‘But there is a difference between recognising AI use and proving its use. So I tried an experiment. … I received 122 paper submissions. Of those, the Trojan horse easily identified 33 AI-generated papers. I sent these stats to all the students and gave them the opportunity to admit to using AI before they were locked into failing the class. Another 14 outed themselves. In other words, nearly 39% of the submissions were at least partially written by AI.‘

Article archived: https://web.archive.org/web/20251125225915/https://www.huffingtonpost.co.uk/entry/set-trap-to-catch-students-cheating-ai_uk_691f20d1e4b00ed8a94f4c01

  • pumpkin_spice@lemmy.today
    link
    fedilink
    arrow-up
    8
    ·
    9 hours ago

    when you make it clear to be honest

    It has no idea what honesty is. It has no idea what bias is.

    It is fancy auto-complete. And it’s wrong so often (like 40% of the time) that it should not be used to seek out factual information that the prompter doesn’t already know.

    • definitemaybe@lemmy.ca
      link
      fedilink
      arrow-up
      3
      ·
      8 hours ago

      it should not be used to seek out factual information that the prompter doesn’t already know.

      Eh… Depends on the importance and purpose of the information.
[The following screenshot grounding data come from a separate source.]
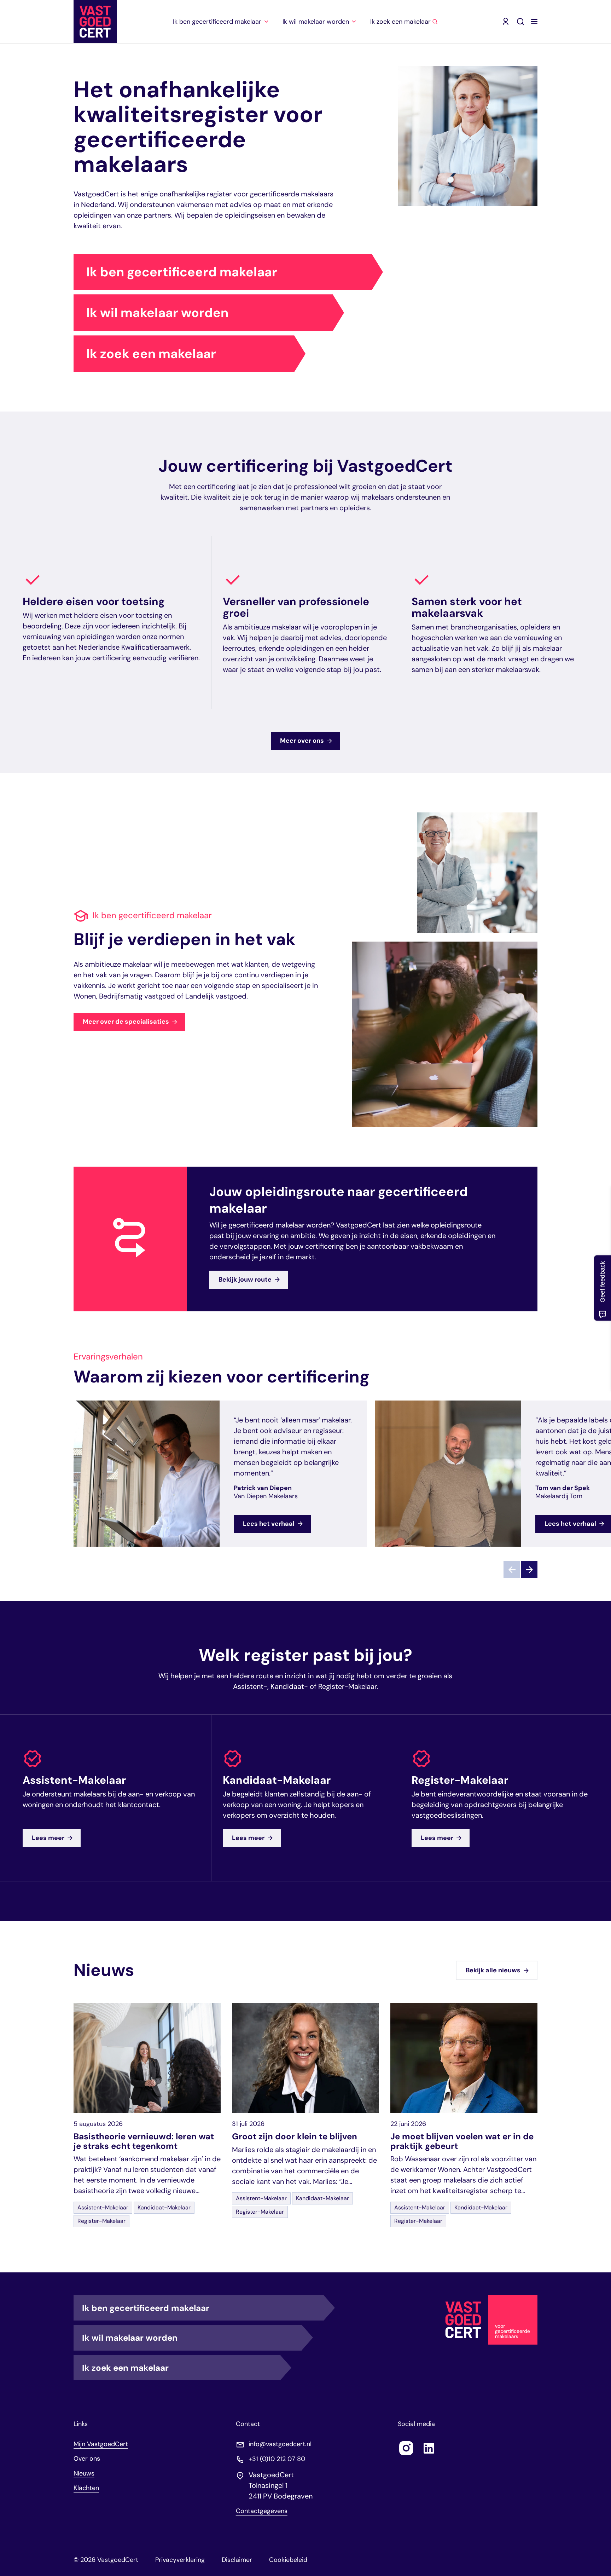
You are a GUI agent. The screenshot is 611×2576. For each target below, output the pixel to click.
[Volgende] (529, 1570)
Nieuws (84, 2473)
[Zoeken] (520, 21)
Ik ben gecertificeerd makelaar (181, 272)
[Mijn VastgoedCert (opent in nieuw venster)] (505, 21)
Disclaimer (237, 2559)
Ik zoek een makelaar (151, 353)
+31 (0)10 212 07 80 (277, 2459)
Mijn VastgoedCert (101, 2443)
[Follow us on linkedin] (429, 2448)
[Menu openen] (534, 21)
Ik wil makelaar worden (157, 312)
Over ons (87, 2458)
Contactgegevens (261, 2511)
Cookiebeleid (288, 2559)
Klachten (86, 2488)
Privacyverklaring (180, 2559)
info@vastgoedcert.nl (280, 2444)
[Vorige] (512, 1570)
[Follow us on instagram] (406, 2448)
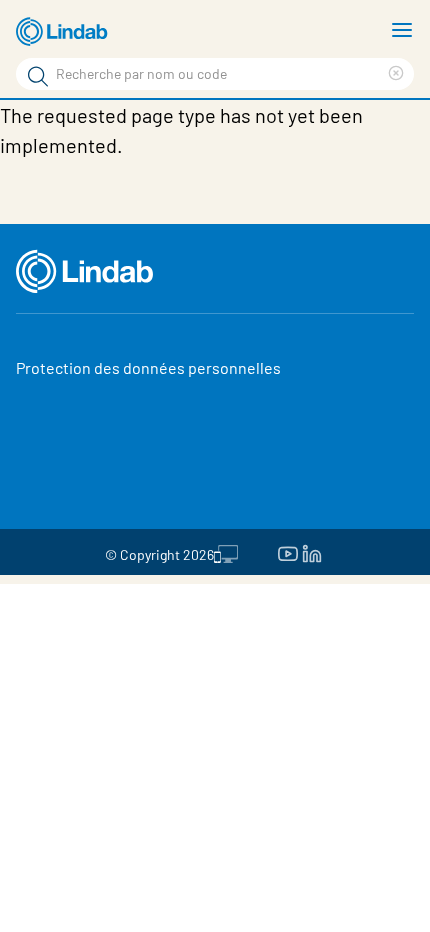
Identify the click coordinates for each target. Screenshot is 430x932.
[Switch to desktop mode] (226, 552)
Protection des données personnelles (148, 367)
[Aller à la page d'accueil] (65, 32)
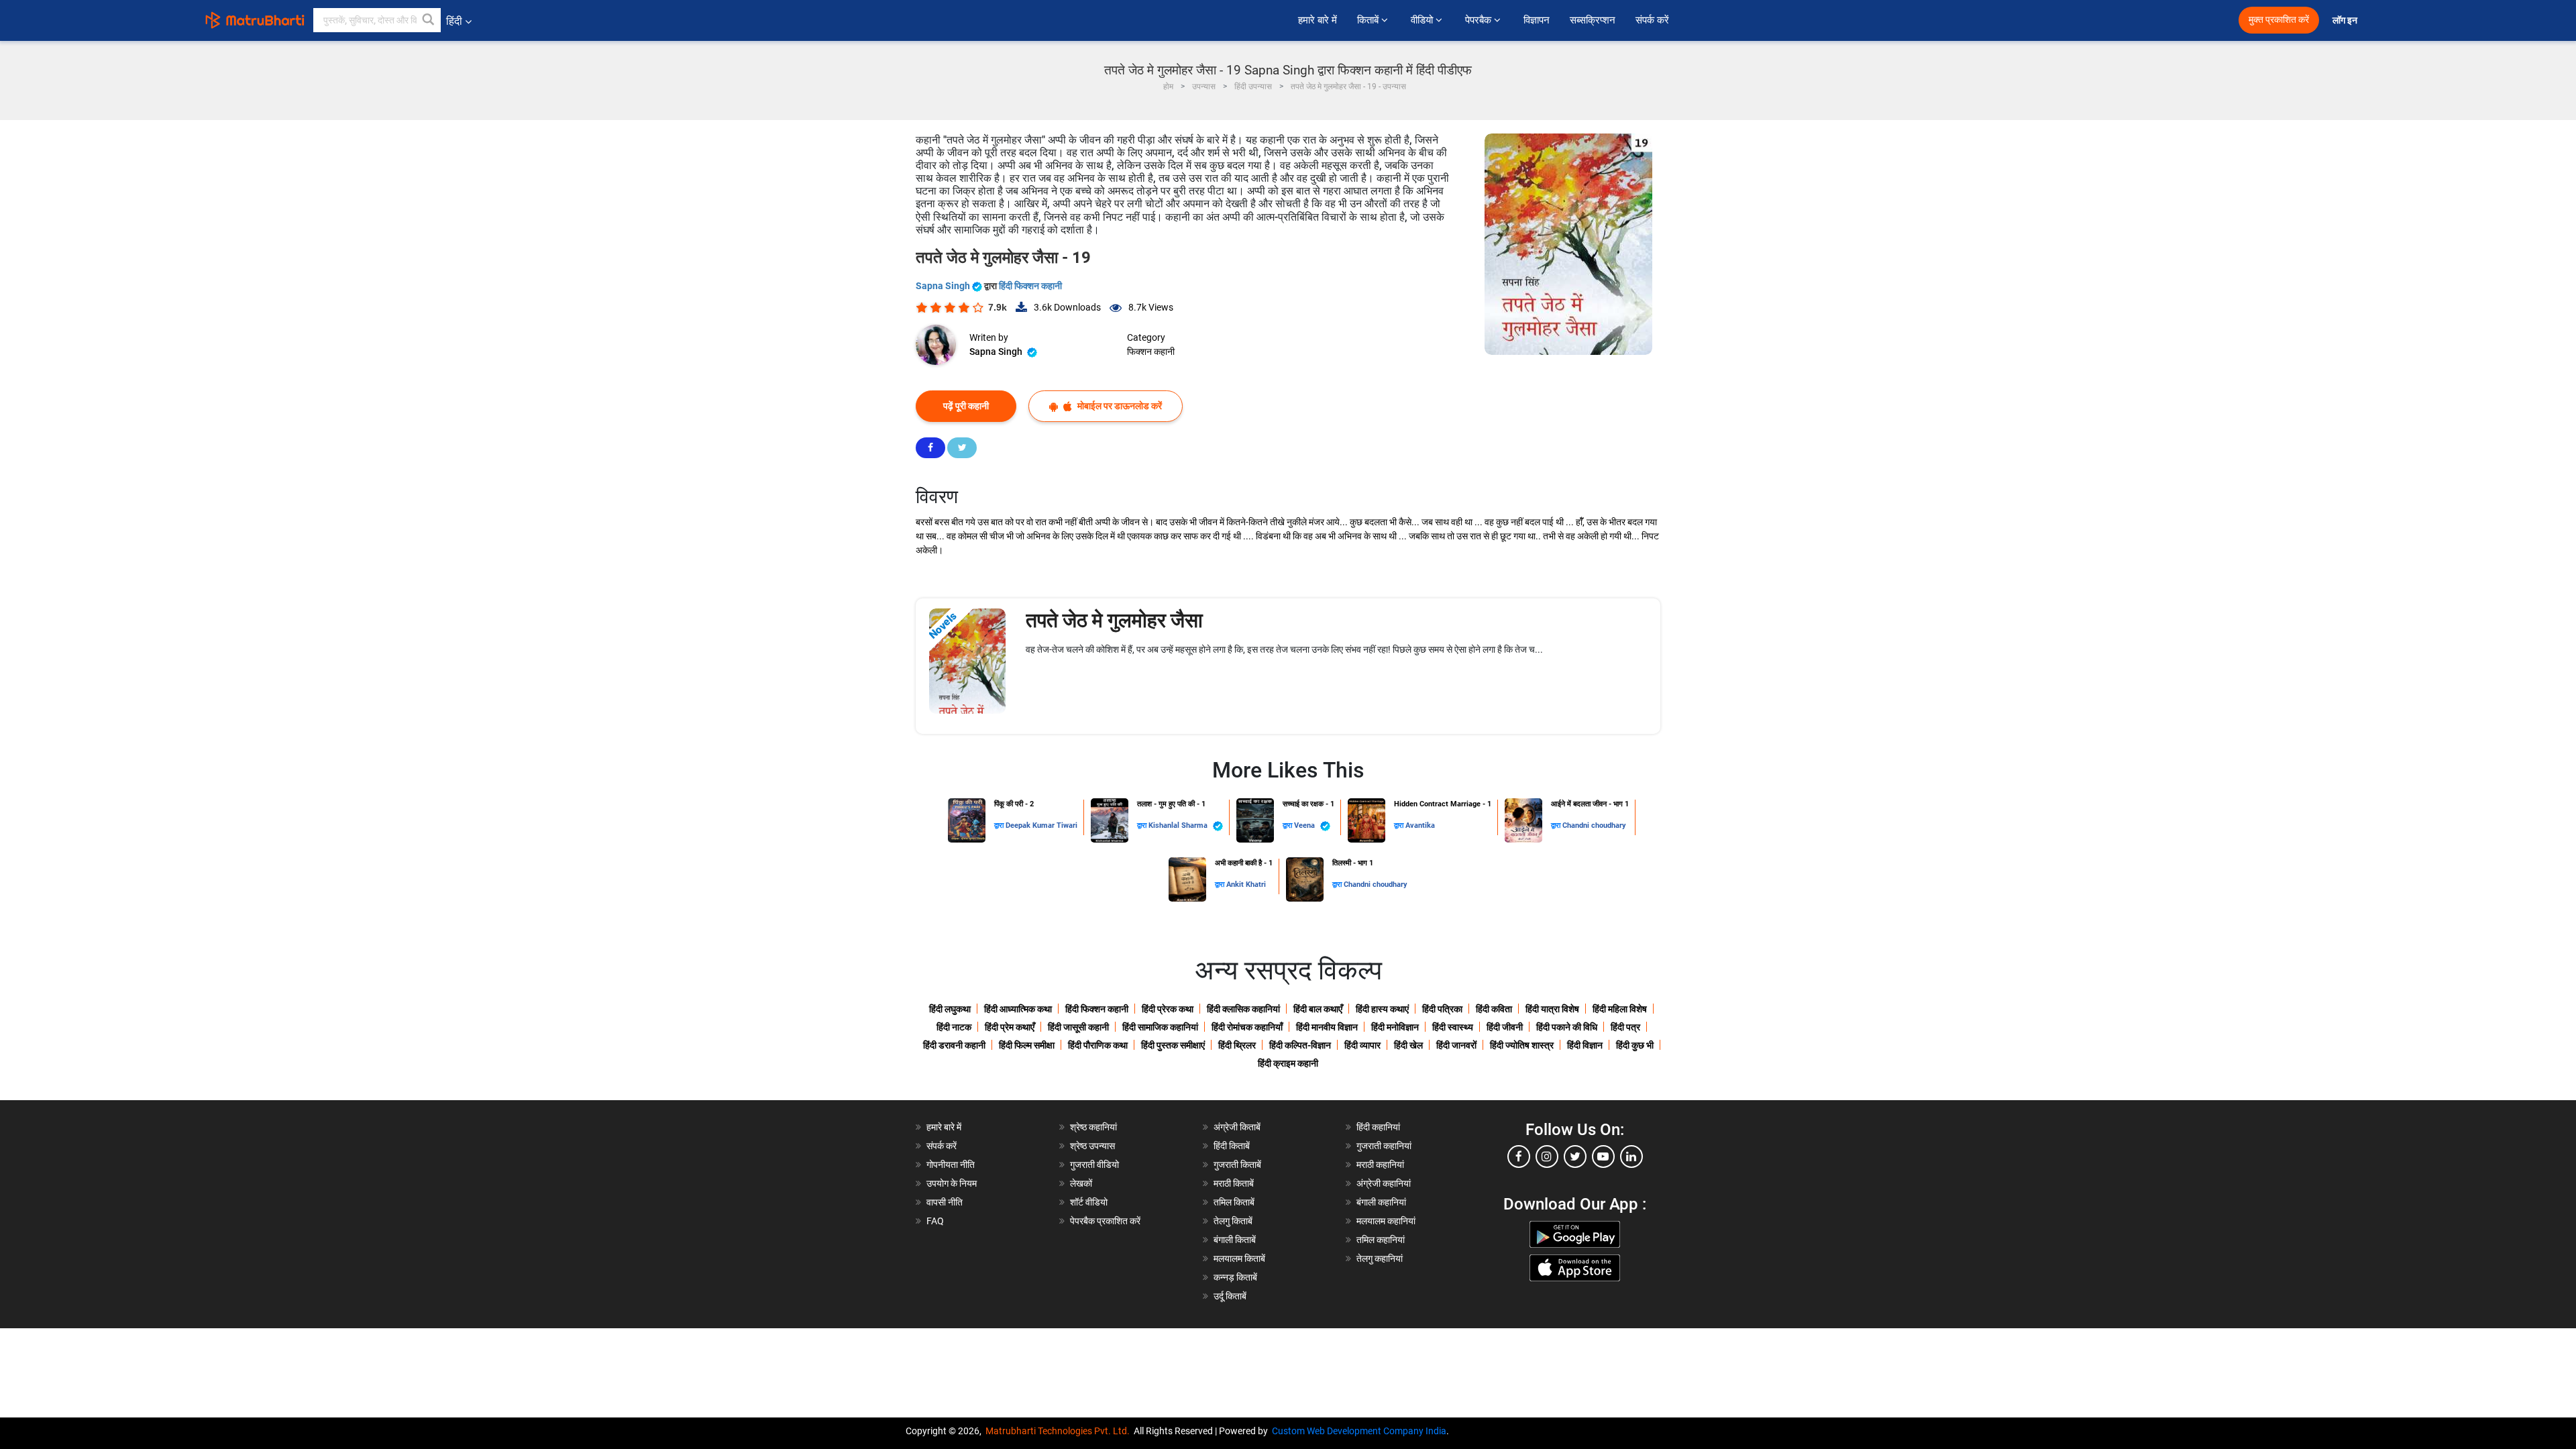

      If you’re just trying to generate ideas for fiction from historical precedents, it doesn’t matter if it’s accurate. Or if you’re using it as a starting point, then following the links to check the original source (like I do all the time for Linux terminal commands).

      Hell, I often use Linux terminal commands from Google’s search results AI box—I know enough to be able to parse what AI is suggesting (and identify when the proposed commands don’t make sense), and enough to undo what I’m doing if it doesn’t work. Saves a lot of time.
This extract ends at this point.